Over the past two years, the Managing Agent has determined that it will be
required to modify or replace significant portions of its software and certain
hardware so that those systems will properly utilize dates beyond December 31,
1999.  The Managing Agent presently believes that with modifications or
replacements of existing software and certain hardware, the Year 2000 issue can
be mitigated. However, if such modifications and replacements are not made, or
not completed in time, the Year 2000 issue could have a material impact on the
operations of the Partnership.

The Managing Agent's plan to resolve Year 2000 issues involves four phases:
assessment, remediation, testing, and implementation.  To date, the Managing
Agent has fully completed its assessment of all the information systems that
could be significantly affected by the Year 2000, and has begun the remediation,
testing and implementation phases on both hardware and software systems.
Assessments are continuing in regards to embedded systems.  The status of each
is detailed below.

Status of Progress in Becoming Year 2000 Compliant, Including Timetable for
Completion of Each Remaining Phase

Computer Hardware:

During 1997 and 1998, the Managing Agent identified all of the computer systems
at risk and formulated a plan to repair or replace each of the affected systems.
In August 1998, the main computer system used by the Managing Agent became fully
functional.  In addition to the main computer system, PC-based network servers,
routers and desktop PCs were analyzed for compliance.  The Managing Agent has
begun to replace each of the non-compliant network connections and desktop PCs
and, as of September 30, 1999, had virtually completed this effort.

The total cost to the Managing Agent to replace the PC-based network servers,
routers and desktop PCs is expected to be approximately $1.5 million of which
$1.3 million has been incurred to date.

Computer Software:

The Managing Agent utilizes a combination of off-the-shelf, commercially
available software programs as well as custom-written programs that are designed
to fit specific needs.  Both of these types of programs were studied, and
implementation plans written and executed with the intent of repairing or
replacing any non-compliant software programs.
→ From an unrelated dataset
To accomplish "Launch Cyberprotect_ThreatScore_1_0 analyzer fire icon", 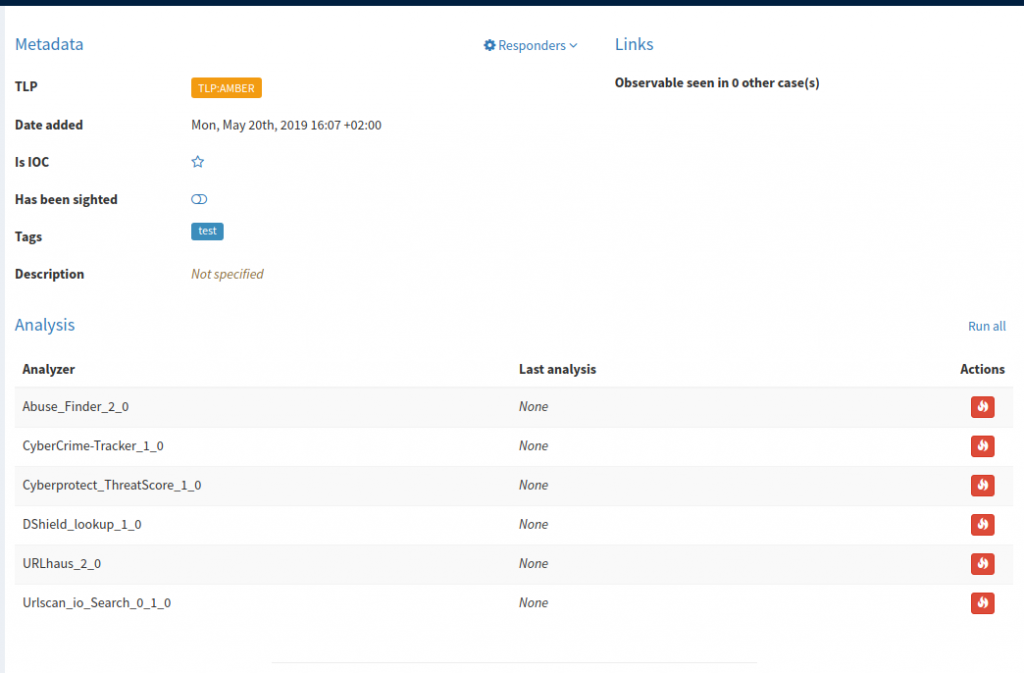I will pyautogui.click(x=982, y=485).
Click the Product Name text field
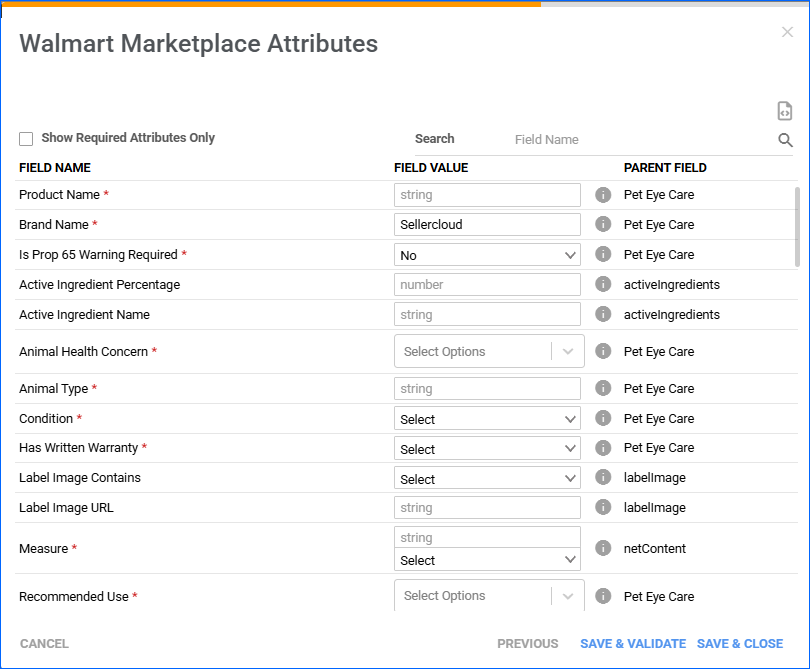The image size is (810, 669). coord(487,195)
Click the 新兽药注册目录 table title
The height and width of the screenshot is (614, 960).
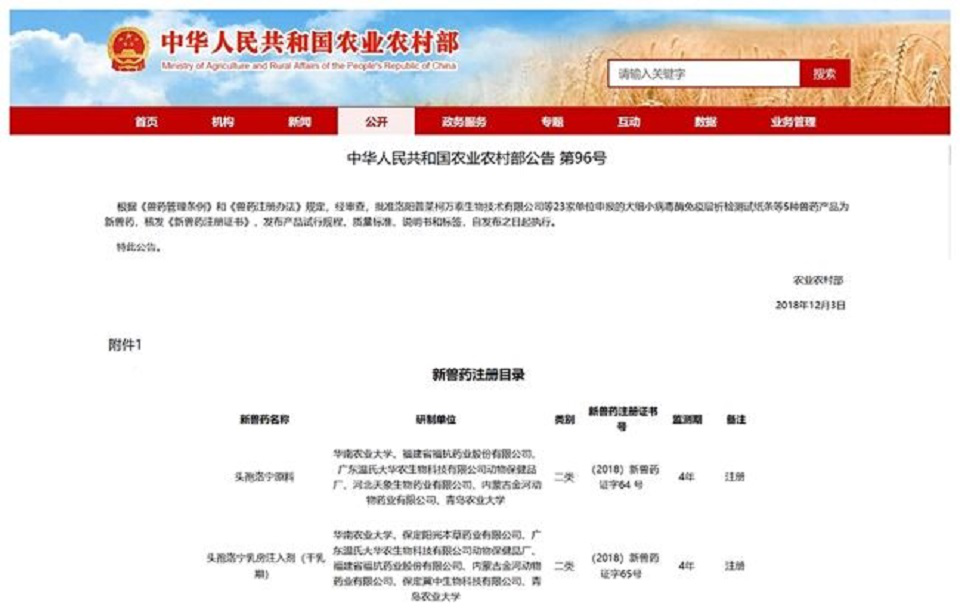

In April 1999 the Managing Agent embarked on a data center consolidation project
that unifies its core financial systems under its Year 2000 compliant system.
The estimated completion date for this project is October 1999.

During 1998, the Managing agent began converting the existing property
management and rent collection systems to its management properties Year 2000
compliant systems.  The estimated additional costs to convert such systems at
all properties, is $200,000, and the implementation and testing process was
completed in June 1999.

The final software area is the office software and server operating systems.
The Managing Agent has upgraded all non-compliant office software systems on
each PC and has upgraded virtually all of the server operating systems.

Operating Equipment:

The Managing Agent has operating equipment, primarily at the property sites,
which needed to be evaluated for Year 2000 compliance.  In September 1997, the
Managing Agent began taking a census and inventory of embedded systems
(including those devices that use time to control systems and machines at
specific properties, for example elevators, heating, ventilating, and air
conditioning systems, security and alarm systems, etc.).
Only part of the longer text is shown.